探讨脂多糖（LPS）诱导人THP-1巨噬细胞自噬过程中微小RNA-101和微小RNA-125a-5p（miR-101、miR-125a-5p）的调控作用。

体外培养人白血病单核细胞THP-1，用佛波醇（PMA，50 μg/L）诱导THP-1细胞48 h分化成巨噬细胞，以0、250、500、1 000 μg/L梯度LPS刺激细胞12 h，以转染试剂脂质体Lipofectamine RNAiMAX介导miRNA模拟物（miR-mimic）转染细胞，荧光显微镜下观察miRNA的转染效率。
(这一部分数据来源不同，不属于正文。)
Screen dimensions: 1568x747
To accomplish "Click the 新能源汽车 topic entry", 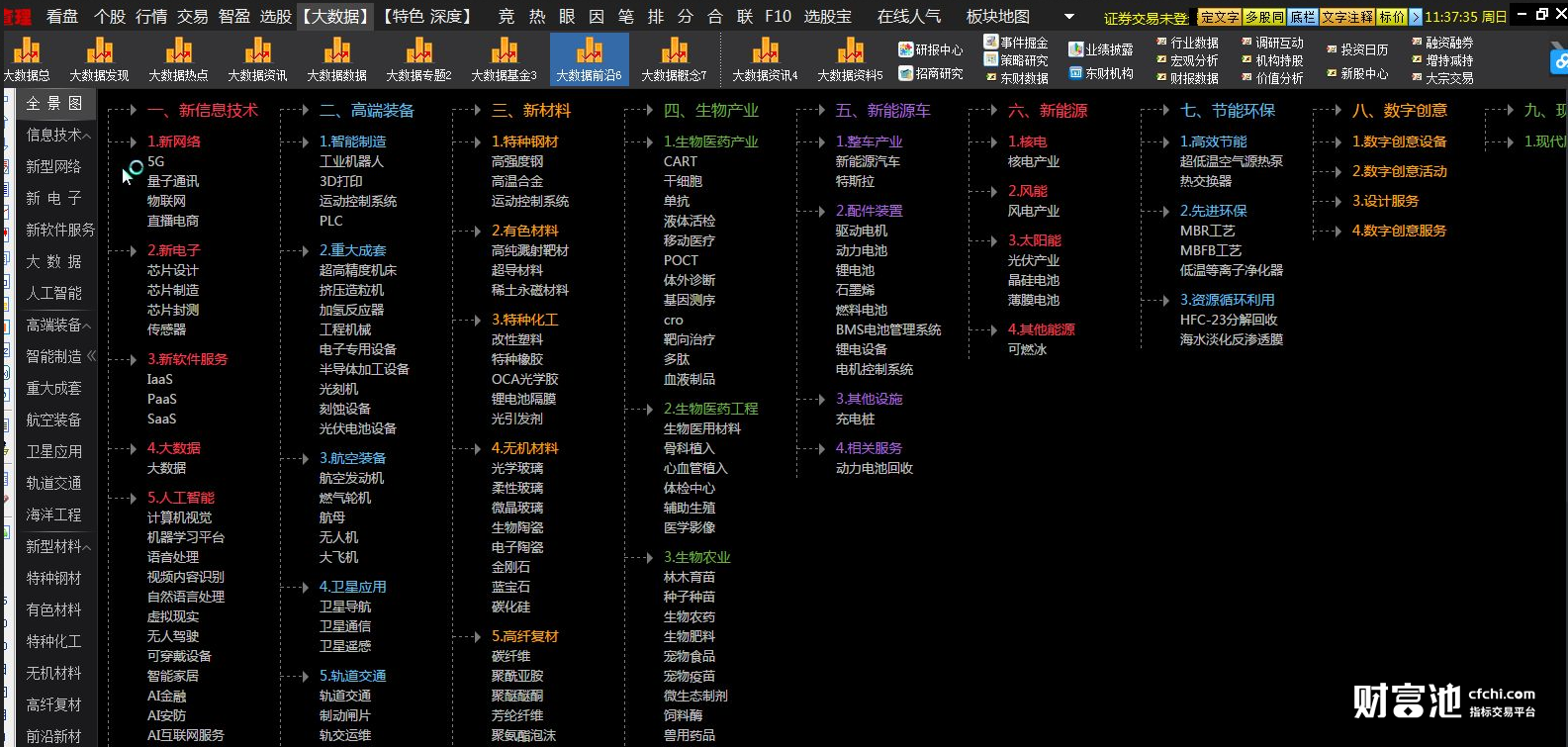I will 868,161.
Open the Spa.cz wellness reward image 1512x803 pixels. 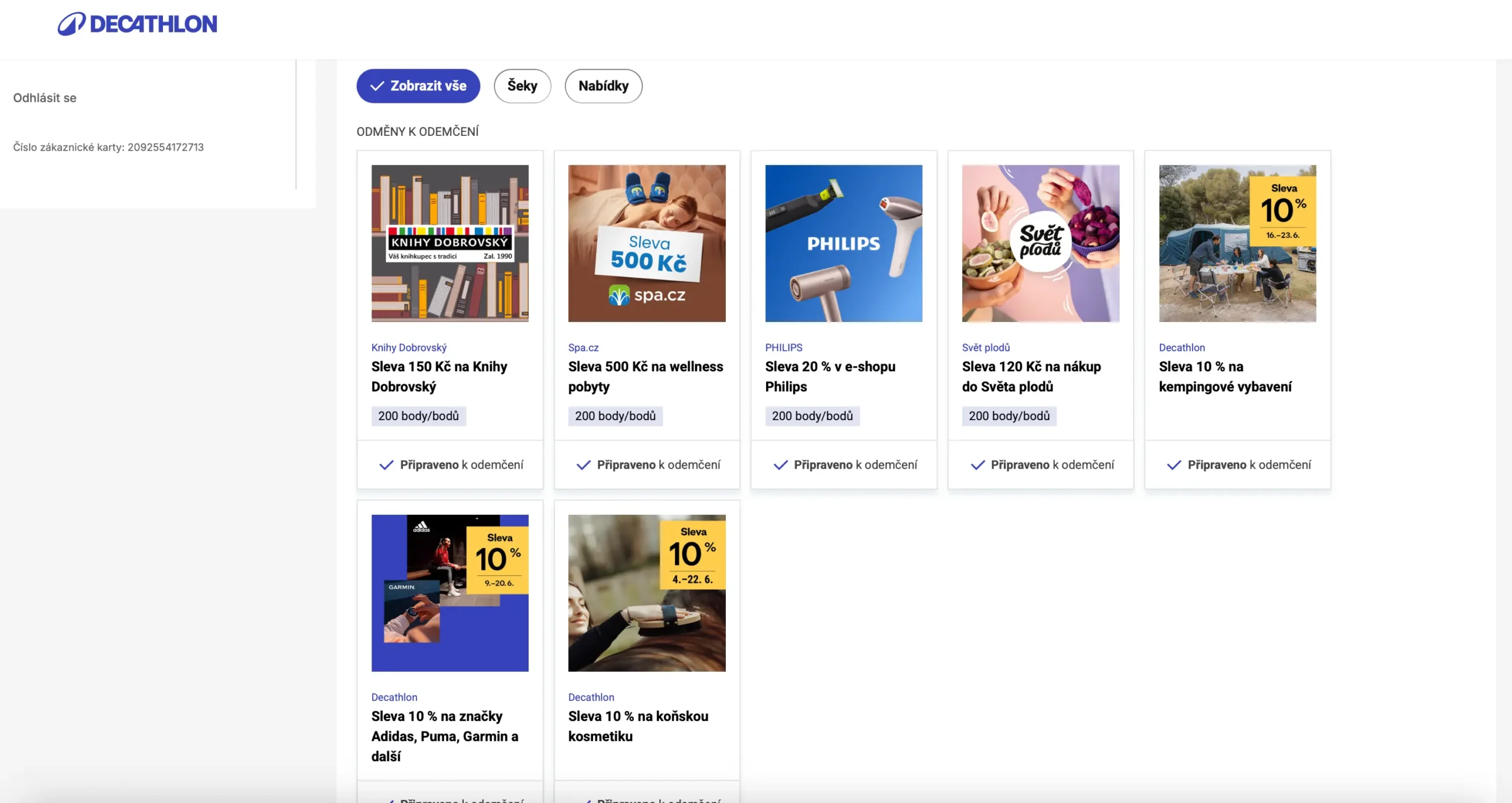[647, 243]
用酶联免疫吸附试验（ELISA）检测培养上清液中肿瘤坏死因子-α（TNF-α）、单核细胞趋化蛋白-1（MCP-1）的释放量；采用蛋白质免疫印迹试验（Western Blot）检测细胞内自噬相关蛋白ATG4D、Beclin1、LC3Ⅱ的蛋白表达；采用定量反转录-聚合酶链反应（RT-qPCR）检测miR-101和miR-125a-5p的表达。

① 250、500、1 000 μg/L LPS刺激THP-1巨噬细胞12 h后，TNF-α和MCP-1释放量较未用LPS刺激细胞显著升高〔TNF-α（ng/L）：1 336.1±18.5、1 340.6±24.8、1 364.5±14.9比47.6±4.4，MCP-1（ng/L）：996.3±51.3、934.6±84.3、974.2±69.5比21.3±6.5，均P<0.01〕，但3个剂量组间无统计学差异。250、500、1 000 μg/L LPS刺激细胞12 h后，细胞内ATG4D、Beclin1、LC3Ⅱ蛋白表达均较未用LPS刺激细胞明显上调（ATG4D的t值分别为8.103、38.410、52.020，P值分别为0.015、0.001、<0.001；Beclin1的t值分别为3.026、5.328、3.482，P值分别为0.047、0.034、0.037；LC3Ⅱ的t值分别为3.836、6.200、4.665，P值分别为0.018、0.003、0.010），以500 μg/L LPS的效果最为明显。用500 μg/L LPS刺激细胞12 h后，细胞内miR-101、miR-125a-5p的表达均较未用LPS刺激细胞显著下调〔miR-101（2^-ΔΔCt）：0.68±0.08比1.95±0.26，t＝8.047，P＝0.001；miR-125a-5p（2^-ΔΔCt）：0.23±0.06比1.69±0.42，t＝5.975，P＝0.004〕。②荧光显微镜下显示miRNA转染效率较高。Western Blot结果显示，在细胞内分别过表达miR-101或miR-125a-5p后均可引起ATG4D、Beclin1、LC3Ⅱ蛋白表达一定程度的下调；但同时过表达miR-101和miR-125a-5p两个miRNAs时，ATG4D、Beclin1、LC3Ⅱ的蛋白表达下调更为显著（与阴性对照组比较t值分别为14.550、5.855、14.180，P值分别为0.005、0.014、<0.001）。

miR-101、miR-125a-5p能抑制LPS诱导THP-1巨噬细胞自噬，其机制可能是通过靶向调节ATG4D完成。